El precio del petróleo intermedio de Texas (WTI) subió este miércoles 1,35% y cerró en 59,83 dólares el barril, tras superar brevemente la barrera de los 60 dólares por primera vez desde mediados de noviembre.

Al final de las operaciones a viva voz en la Bolsa Mercantil de Nueva York (Nymex), los contratos de futuros del WTI para entrega en el mes de abril avanzaron 80 centavos de dólar con respecto a la sesión previa.

EFE/Sergei Ilnitsky

El alza permitió al WTI superar a lo largo de la jornada la barrera de los 60 dólares, que no tocaba desde hacía más de cuatro meses, aunque al cierre terminó quedándose por debajo.

El petróleo sufrió una pronunciada caída entre octubre y finales de año, que llevó el barril de WTI de cotizar en torno a 75 dólares a hacerlo por debajo de los 45 dólares.

Por su parte, el precio del barril de petróleo Brent para entrega en mayo terminó este miércoles en el mercado de futuros de Londres en 68,40 dólares, un 1,24% más que al finalizar la sesión anterior.

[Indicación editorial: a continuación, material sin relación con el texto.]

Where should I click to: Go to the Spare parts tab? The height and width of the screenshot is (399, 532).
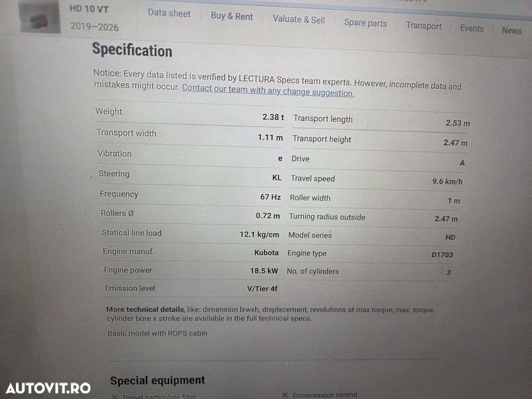[365, 23]
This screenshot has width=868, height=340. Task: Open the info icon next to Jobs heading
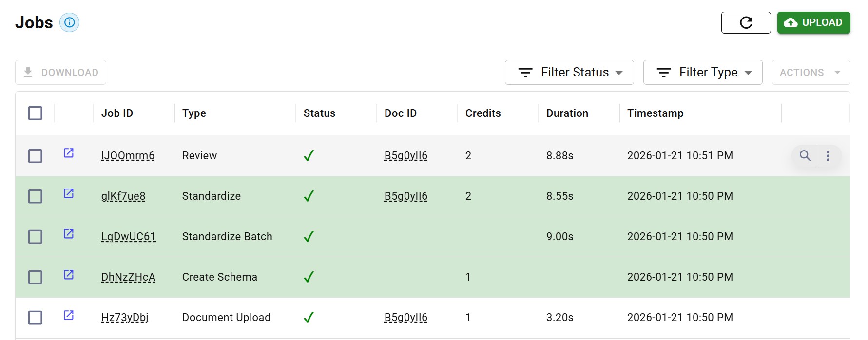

El crudo del mar del Norte, de referencia en Europa, concluyó la jornada en el International Exchange Futures con un incremento de 0,84 dólares respecto a la última negociación, cuando cerró en 67,56 dólares.

El precio del crudo de referencia en Estados Unidos subió con claridad tras saberse que las reservas del país experimentaron la pasada semana una reducción mayor de lo esperado (en 9,6 millones de barriles) como consecuencia de las exportaciones y una mayor demanda de las refinerías.

Desde finales de diciembre, el crudo se ha ido recuperando progresivamente gracias en buena medida a los recortes del suministro por parte de la Organización de Países Exportadores de Petróleo (Opep) y otros grandes productores como Rusia.

Además, han empujado los precios al alza las sanciones de Estados Unidos a países como Irán y Venezuela.

Del otro lado, las disputas comerciales entre China y Estados Unidos y el miedo a una desaceleración de la economía global que podría hacer caer la demanda han impedido una subida mayor.